Interesting, I’m researching on the best solution right now, if there is no way around this problem then peertube will simply never take off.
edit; I haven’t found anything yet, in fact I think only you have talked about this specific problem, It’s really late here I’m gonna sleep.
This has to have been discussed before right? Because yeah this is a very strong argument not to self-host. Naively I’m wondering if there can be archives backed by IPFS or something but that’s so much data it’s scary.
Indeed I opened the issue on PeerTube Github about IPFS years ago. No, IPFS alone doesn’t solve this, it would just be a way to make the federation more robust.
The only solution I can think of is the following: make PeerTube content creators able to “archive” their old videos, maybe automatically when they approach a storage limit. By “archiving” I mean the video files are deleted from the server but the video page with its comments remain. Before archiving the author is prompted to download the video files. If a user open the page of an archived video they can’t play it, instead a button is shown to ask the original author to reupload it. The user is then notified that the video is available again. At that point is up to the content creator to reupload the old video and keep it online for a while. One could also reupload the video files because their video is relevant again (think about old news that can return interesting).

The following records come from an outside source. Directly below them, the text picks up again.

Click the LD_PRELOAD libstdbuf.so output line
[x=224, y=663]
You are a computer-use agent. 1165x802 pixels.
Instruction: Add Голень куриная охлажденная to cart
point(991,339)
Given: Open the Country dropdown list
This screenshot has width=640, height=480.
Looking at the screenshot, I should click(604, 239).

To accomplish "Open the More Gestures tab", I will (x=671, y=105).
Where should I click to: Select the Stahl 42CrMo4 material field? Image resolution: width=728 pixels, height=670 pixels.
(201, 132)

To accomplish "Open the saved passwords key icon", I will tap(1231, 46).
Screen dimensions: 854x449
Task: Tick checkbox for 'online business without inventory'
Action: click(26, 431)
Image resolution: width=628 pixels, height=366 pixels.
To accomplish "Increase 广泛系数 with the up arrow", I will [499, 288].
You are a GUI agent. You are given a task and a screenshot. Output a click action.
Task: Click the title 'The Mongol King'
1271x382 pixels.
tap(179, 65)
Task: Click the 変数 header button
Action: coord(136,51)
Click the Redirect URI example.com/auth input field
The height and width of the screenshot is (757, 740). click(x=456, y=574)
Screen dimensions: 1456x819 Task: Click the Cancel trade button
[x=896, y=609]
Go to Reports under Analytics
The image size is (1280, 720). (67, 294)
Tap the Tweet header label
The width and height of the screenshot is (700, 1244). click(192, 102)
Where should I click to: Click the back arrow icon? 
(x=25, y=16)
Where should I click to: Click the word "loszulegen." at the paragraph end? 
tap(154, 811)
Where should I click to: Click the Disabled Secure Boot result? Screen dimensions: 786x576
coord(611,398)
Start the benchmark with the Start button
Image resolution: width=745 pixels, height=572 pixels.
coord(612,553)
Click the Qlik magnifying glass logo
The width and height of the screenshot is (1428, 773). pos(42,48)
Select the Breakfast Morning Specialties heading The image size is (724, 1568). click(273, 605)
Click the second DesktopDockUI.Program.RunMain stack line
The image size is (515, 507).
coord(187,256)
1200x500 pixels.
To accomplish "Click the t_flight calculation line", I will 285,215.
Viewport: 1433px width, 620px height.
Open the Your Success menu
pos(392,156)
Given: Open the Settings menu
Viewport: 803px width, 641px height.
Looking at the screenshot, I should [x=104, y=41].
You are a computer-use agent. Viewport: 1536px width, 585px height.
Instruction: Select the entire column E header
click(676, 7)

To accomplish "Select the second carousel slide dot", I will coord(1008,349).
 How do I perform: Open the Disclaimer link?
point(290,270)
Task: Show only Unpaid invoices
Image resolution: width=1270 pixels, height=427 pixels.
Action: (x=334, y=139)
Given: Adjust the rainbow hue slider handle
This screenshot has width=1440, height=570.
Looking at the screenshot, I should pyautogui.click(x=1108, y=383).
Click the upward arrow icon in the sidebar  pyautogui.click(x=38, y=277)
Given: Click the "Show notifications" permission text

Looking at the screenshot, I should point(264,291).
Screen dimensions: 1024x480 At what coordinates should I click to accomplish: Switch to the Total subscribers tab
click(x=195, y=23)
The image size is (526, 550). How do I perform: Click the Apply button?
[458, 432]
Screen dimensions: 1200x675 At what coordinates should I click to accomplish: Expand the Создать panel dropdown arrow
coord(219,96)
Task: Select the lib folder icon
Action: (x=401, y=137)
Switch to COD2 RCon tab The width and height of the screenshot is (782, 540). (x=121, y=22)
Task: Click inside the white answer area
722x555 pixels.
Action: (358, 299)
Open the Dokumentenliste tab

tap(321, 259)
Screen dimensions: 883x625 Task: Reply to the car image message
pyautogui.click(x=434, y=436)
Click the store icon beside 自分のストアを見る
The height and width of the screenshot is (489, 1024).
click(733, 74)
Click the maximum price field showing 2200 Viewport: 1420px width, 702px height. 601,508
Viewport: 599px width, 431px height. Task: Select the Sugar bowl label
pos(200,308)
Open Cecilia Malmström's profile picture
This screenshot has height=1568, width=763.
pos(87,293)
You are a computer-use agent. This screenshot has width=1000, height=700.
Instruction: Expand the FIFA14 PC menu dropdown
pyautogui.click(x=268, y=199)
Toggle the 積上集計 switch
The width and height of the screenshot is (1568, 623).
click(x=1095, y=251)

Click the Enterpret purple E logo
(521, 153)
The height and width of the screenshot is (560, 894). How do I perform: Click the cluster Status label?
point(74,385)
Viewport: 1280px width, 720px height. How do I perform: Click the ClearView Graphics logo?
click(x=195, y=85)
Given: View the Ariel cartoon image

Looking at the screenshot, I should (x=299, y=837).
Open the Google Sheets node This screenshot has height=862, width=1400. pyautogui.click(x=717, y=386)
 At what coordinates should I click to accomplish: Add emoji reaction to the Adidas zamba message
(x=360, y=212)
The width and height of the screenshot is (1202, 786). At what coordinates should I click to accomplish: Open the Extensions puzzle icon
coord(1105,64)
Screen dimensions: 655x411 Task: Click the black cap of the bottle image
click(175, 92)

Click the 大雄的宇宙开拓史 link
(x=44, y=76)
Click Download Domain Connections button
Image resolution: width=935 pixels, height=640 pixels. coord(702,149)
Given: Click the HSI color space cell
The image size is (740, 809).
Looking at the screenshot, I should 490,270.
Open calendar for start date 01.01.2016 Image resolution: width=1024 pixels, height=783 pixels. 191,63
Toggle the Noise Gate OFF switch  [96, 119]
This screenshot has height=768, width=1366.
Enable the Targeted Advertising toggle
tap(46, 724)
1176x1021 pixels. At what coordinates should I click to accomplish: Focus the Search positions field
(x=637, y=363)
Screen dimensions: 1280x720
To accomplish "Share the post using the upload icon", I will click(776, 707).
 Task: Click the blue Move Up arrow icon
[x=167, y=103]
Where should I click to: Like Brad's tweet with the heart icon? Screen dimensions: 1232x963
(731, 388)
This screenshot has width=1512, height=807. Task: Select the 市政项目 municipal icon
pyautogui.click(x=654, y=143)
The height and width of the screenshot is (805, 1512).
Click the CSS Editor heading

you should definitely open this issue on github and recommend your own solution, that way people don’t have to buy storage they can’t buy. this is a temporary solution but at least it’ll give them more time to think of something. (i.e. monetization methods, or better hosting solution.)
I already discussed this once on GitHub, I don’t remember where, sorry.
to solve this problem we should take example from youtube.
read number 7 and 7.2; https://www.8bitmen.com/youtube-database-how-does-it-store-so-many-videos-without-running-out-of-storage-space/
but peertube is different from youtube, It’s federated. and we shouldn’t use a storage system like GFS/Bigtable, because it isn’t open source. instead we should use HDFS, and make a hosting datacenter designed for video streaming services. should be similar to this;
app = peertube client
this way, adding more storage would be easier and cheaper as you don’t have to move things around much. and instead of renting the drives they should have an alternative to buy an HDD storage tied to that account. a seperate ssd should be used for running the operating system.
The reason no hosting companies haven’t done this (or at least, I don’t know if it exists.) is because not much avid content creators host their own streaming site like peertube. this problem has never been a thing before.
The article is really interesting, thank you! But it’s all about performance it seems. As far as I can understand a decentralized network of small PeerTube instances don’t need much work for scaling, what we have to solve instead is rough storage size.
For sure we should improve the support for WebMonetization and get microdonations while streaming but again the main problem remain: the storage cost always increases over the time while the income is always tied to actual views/popularity/donations/whatever at a given time.
The video files have to be removed from the servers, the point is how. In addition to the archiving feature I described the “archived” videos could be streamed from the PCs of people making them available via (Web)Torrent. This should be techically possible since the support for WebTorrent is coming to libtorrent, the library used by many torrent desktop clients, but we would still need a lot of work on PeerTube side.
At that point the PeerTube instances would be a mere interface to stream video stored on people’s PCs and eventually caching popular videos automatically on the servers for better performance.
IPFS works similarly to webtorrent. However IPFS is working on a system to incentivize seeding via filecoin.
Yes, it might be good to have a spiel with basic instance éducation for converting youtubers who might think Peertube is one big centralised youtube clone.